For two weeks starting on October 21st, the Health and Safety Authority (HSA) is carrying out inspections on construction sites around the country. The initiative is part of a focused effort to reduce the rate of injury and death in the building sector.
2018 workplace safety statistics
Five people died in construction-related activity in 2018, and a further 767 non-fatal incidents were reported to the HSA. So far this year, six deaths have been reported.
The inspection blitz is targeting sites across the country over the next two weeks. There will be a particular focus on hazards such as silica dust and asbestos generated by refurbishment and demolition work.
Research shows construction workers are particularly exposed to hazardous substances. For example, inhaling dust or fumes that can lead to a range of negative health implications from minor irritation to cancer.
European Week for Safety and Health at Work
The inspections take place against the backdrop of European Week for Safety and Health at Work and Construction Safety Week 2019. The theme for the European initiative is ‘Healthy Workplaces Manage Dangerous Substances’.

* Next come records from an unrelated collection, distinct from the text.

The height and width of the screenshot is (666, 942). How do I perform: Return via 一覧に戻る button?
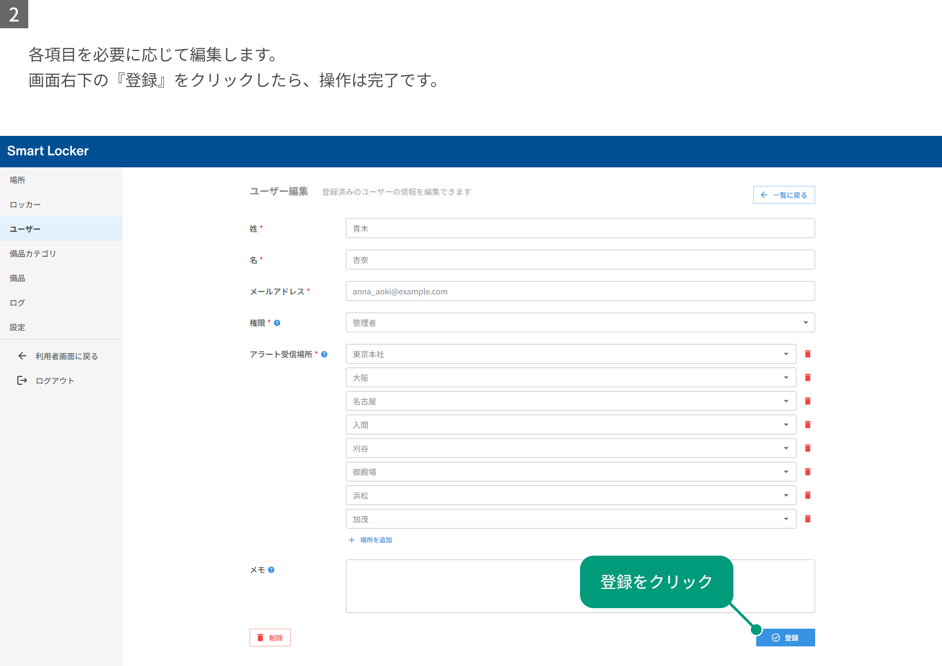[784, 195]
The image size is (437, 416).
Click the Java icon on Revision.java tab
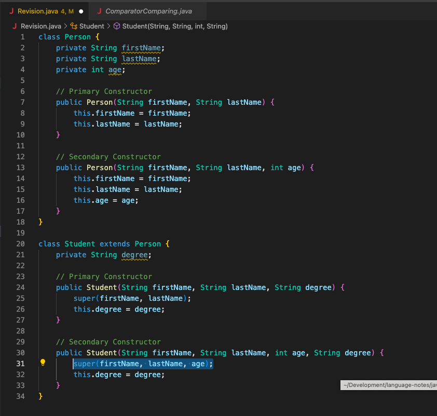tap(11, 11)
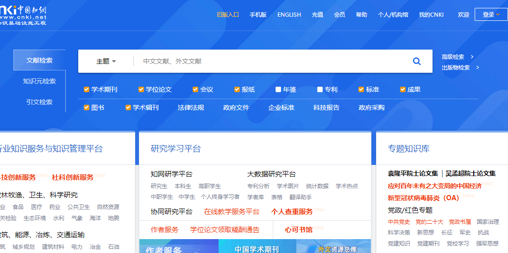Enable the 年鉴 checkbox
This screenshot has width=508, height=253.
(x=278, y=89)
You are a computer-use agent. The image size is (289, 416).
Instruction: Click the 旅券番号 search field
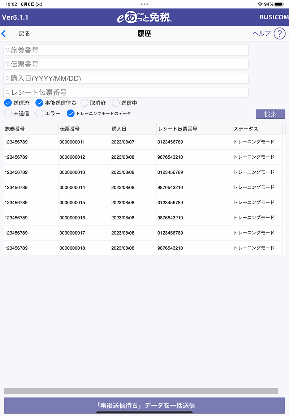coord(126,50)
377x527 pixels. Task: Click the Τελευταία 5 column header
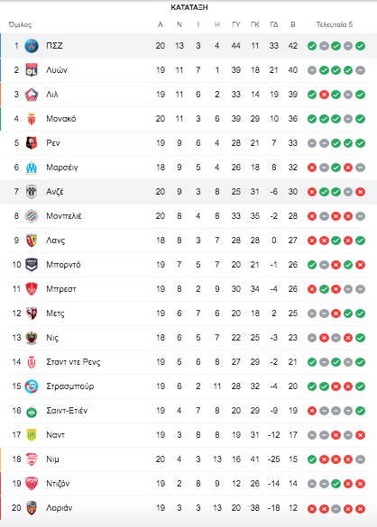click(335, 24)
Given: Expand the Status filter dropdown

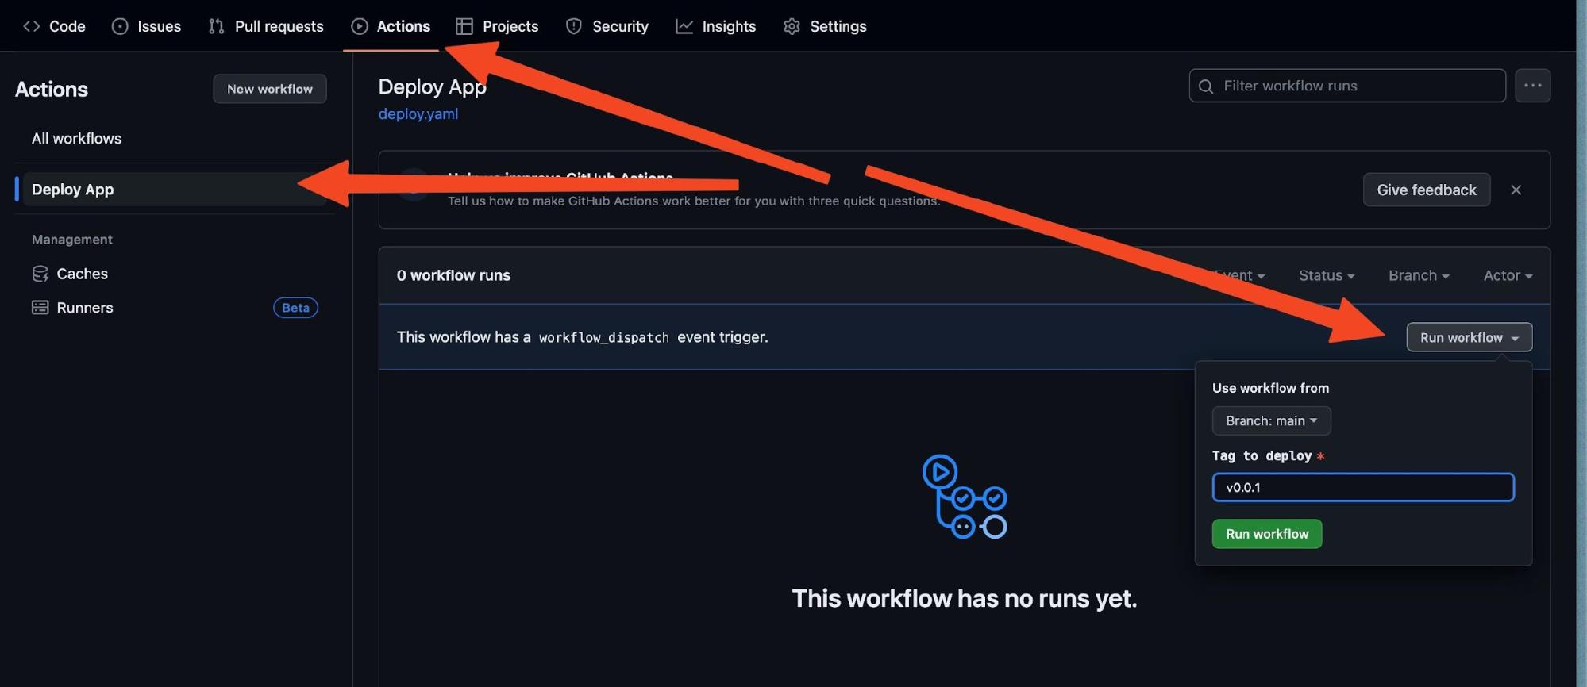Looking at the screenshot, I should (1326, 275).
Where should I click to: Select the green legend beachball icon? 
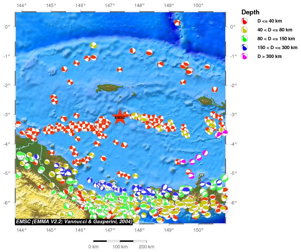(244, 39)
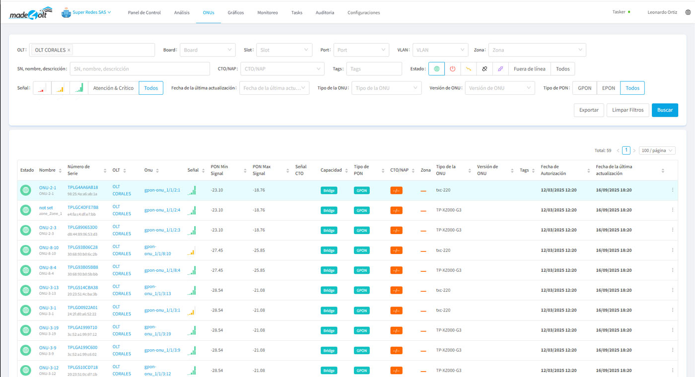
Task: Remove the OLT CORALES filter tag
Action: [69, 50]
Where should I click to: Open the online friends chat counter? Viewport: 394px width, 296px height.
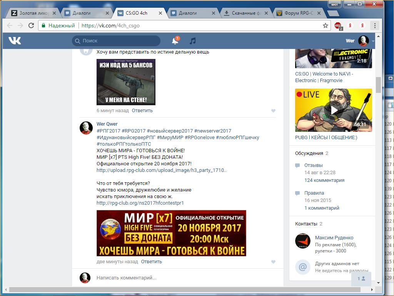click(x=361, y=278)
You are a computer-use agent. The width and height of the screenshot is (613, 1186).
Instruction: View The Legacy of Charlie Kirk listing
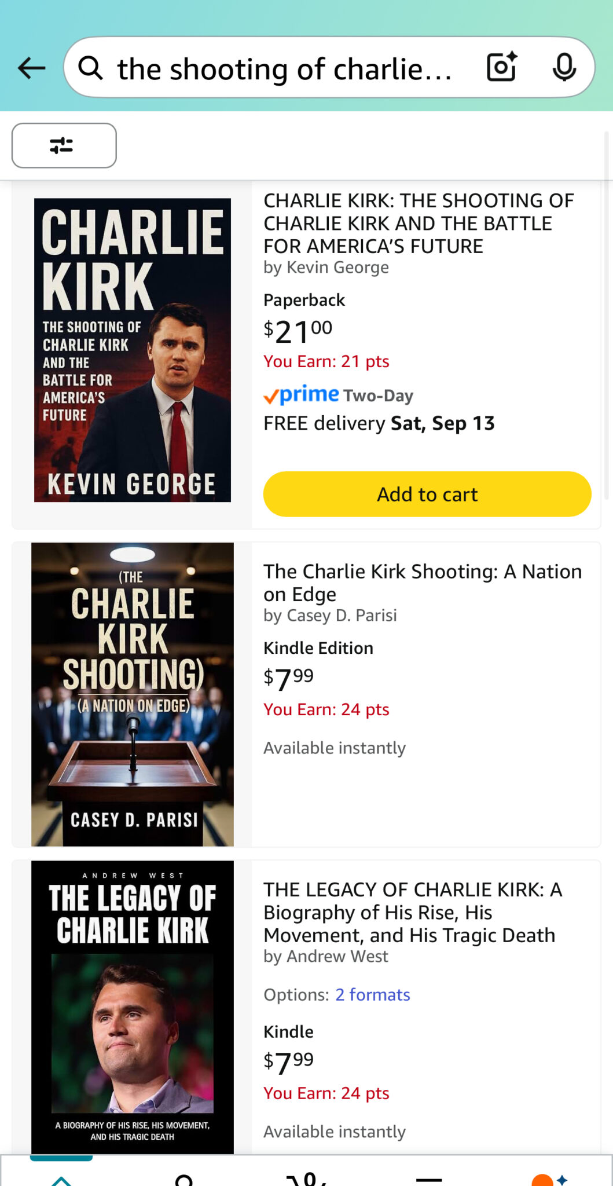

The Irish inspection campaign will target construction-related issues such as working at heights and manual handling risks. These are issues that can lead to the onset of musculoskeletal disorders (MSDs) including back injury.
Manual handling incidents represented more than a quarter of all non-fatal construction incidents last year.
Issues inspectors will be looking for
HSA inspectors inspecting construction sites will be checking for:
- Exposure to silica dust, which can occur anywhere that concrete, stone or sand-based materials are being used.
- Presence of asbestos.
- Workers involved in manual handling activities such as stone cladding units, glazing and other materials.
During Construction Safety Week last year, the HSA carried out 362 site inspections and enforcement action was taken in 37 cases.
The campaign highlighted the need for risk assessments for hazardous dusts and chemicals. Furthermore, it emphasised the requirement for Safety Data Sheets to be available on site.
To avoid any negative findings, all employers need to put tailored health & safety policies in place that include the unique requirements of their workers.